Desde su aparición, la fotografía ha estado relacionada con los viajes. El destino más insólito merece ser guardado en unas cuantas imágenes, bien para enseñarlas a quienes la pereza no les deja desplazarse mucho más lejos que su mullido salón o bien para atesorarlas en un álbum como recuerdo de aquellos escenarios que un día pasaron ante nuestros ojos. Son testimonio de un descubrimiento, de una aventura o, sencillamente, de una excursión de la que nos sentimos orgullosos. De la tentación de guardar memoria de un pequeño retazo de los espacios vividos sobre soporte fotográfico pocos humanos escapan. Algunos realizan las tomas de manera compulsiva, sin detenerse en excesivas reflexiones; otros más expertos en las artes plásticas lo hacen con una idea preconcebida. Éste es el caso de Margarita González (Palencia, 1956), que expone estos días en el Photomuseum de Zaratuz su Viaje a China 1997-2000.

Desde tiempo inmemorial, la misteriosa e intrigante China siempre ha sido anhelo de viajeros avezados. Ya en el siglo XIX los reporteros, influidos por exóticas modas orientalistas, llegaban a este país para captar con sus cámaras los aspectos más curiosos de una refinada civilización cuyos orígenes se adentran milenios anteriores a la era cristiana. Hoy día, el progreso del transporte simplifica el acceso a estas tierras antes tan remotas. Margarita González, licenciada en Bellas Artes, tomó rumbo hacia ellas atendiendo a una llamada recibida por su tótem catódico, esa televisión que seguro preside algún rincón de su hogar. En 1997, vio en la pantalla la imagen llorosa del último gobernador británico en Hong Kong y se preguntó: ¿por qué no puede contener las lagrimas? La pregunta, incitada por una imagen, buscaba respuesta con otras imágenes. Ésta fue la génesis de la colección de fotografías en blanco y negro ahora visibles en la sala de Zarautz.

Las imágenes se presentan en formato cuadrado. La rigidez de esta forma, que representa el equilibrio absoluto, se dinamiza con una correcta distribución de puntos y líneas en su interior. El género al que se recurre es claramente documental, sin confundirse con el reportaje periodístico, que pide otros criterios de selección. Los recursos utilizados por la autora conforman una atmósfera muy personal. Una primera observación sobre las composiciones ofrece un tono de ingenuidad plástica. La segunda lectura nos revela mayor complejidad. Se ve en el conjunto una clara intencionalidad donde los contrastes temáticos se combinan con la búsqueda de puntos de vista con evidente inspiración renovadora.

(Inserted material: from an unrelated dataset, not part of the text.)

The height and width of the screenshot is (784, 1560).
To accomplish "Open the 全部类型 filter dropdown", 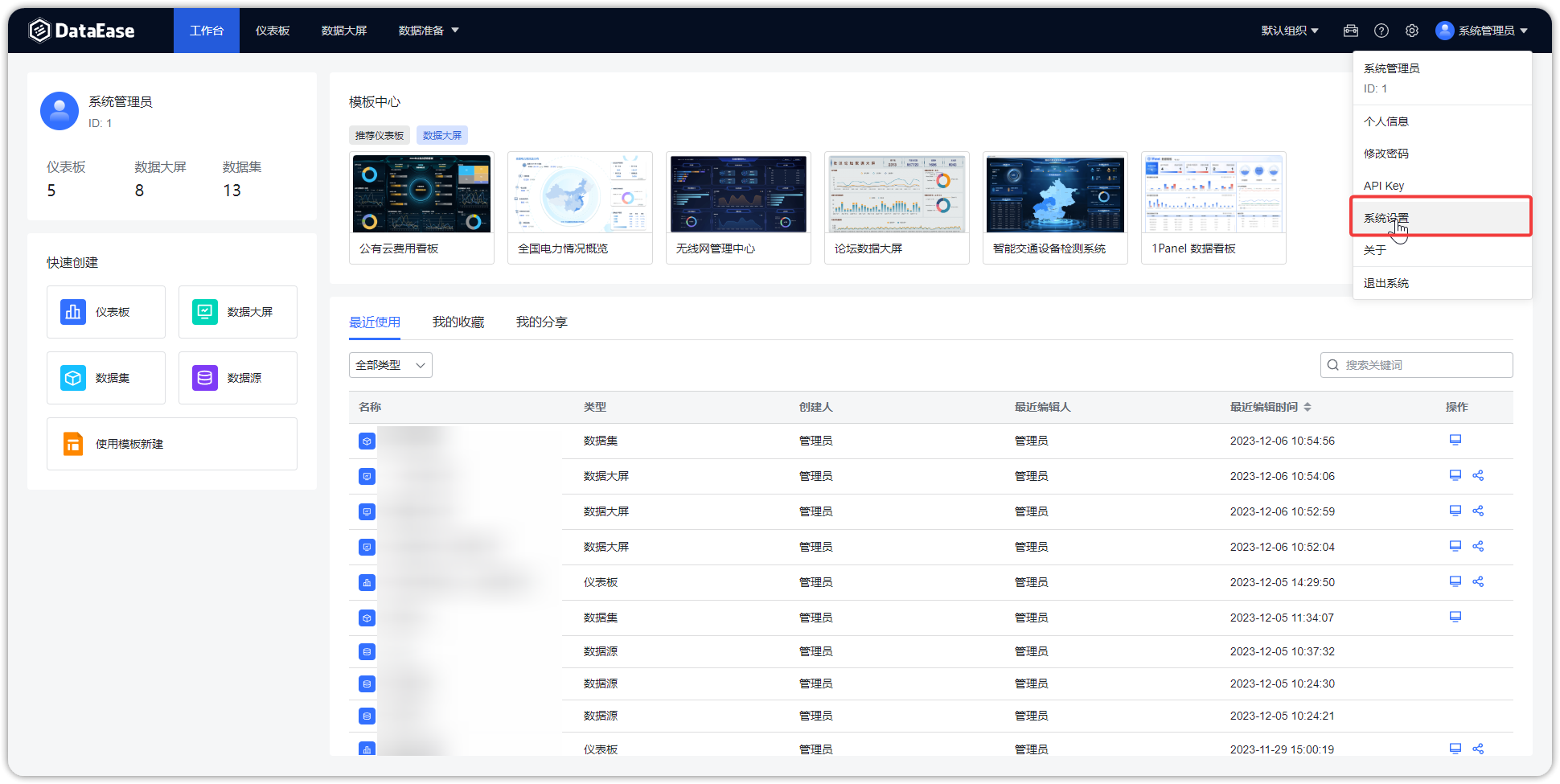I will (390, 364).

Desde Hong Kong a la Gran Muralla las fotografías traen lugares como Güilin, el río Lijiang, Hangzhou o Shanghai. La inmensidad de los rascacielos que se construyen en Hong Kong, recubiertos con andamios de junco, contrasta con la miseria de los sampanes, esas pequeñas embarcaciones multifuncionales, que se bambolean arrimadas a los muelles. El pescador se ayuda de un ave tan marinera como el cormoran para llenar su cesto de pescado. En la plaza de Tian An men (Puerta del Cielo) la foto de Mao Zedong preside la puerta de la Ciudad Prohibida. Allí llegan los turistas locales a retratarse con el único hijo que permite la economía planificada. Otra de las fotografías, una curiosa composición donde mandan las líneas diagonales, enseña cómo dos hombres, en una frágil patera de cinco troncos de bambú, se acercan a vender artesanías al poderoso barco de chapa en viaje de recreo. El recorrido, tal y como se presenta en el libro-catálogo de la exposición, culmina con una panorámica de la Gran Muralla, donde unos visitantes hacen un alto en el camino y dejan a su espalda la monumentalidad de esta obra defensiva perdida entre valles y montañas.

El conjunto expositivo no solo transporta al espectador a descubrir una nueva geografía humana; también da que pensar sobre aspectos puntuales de una forma de vida donde todavía parece convivir el futuro con el pasado.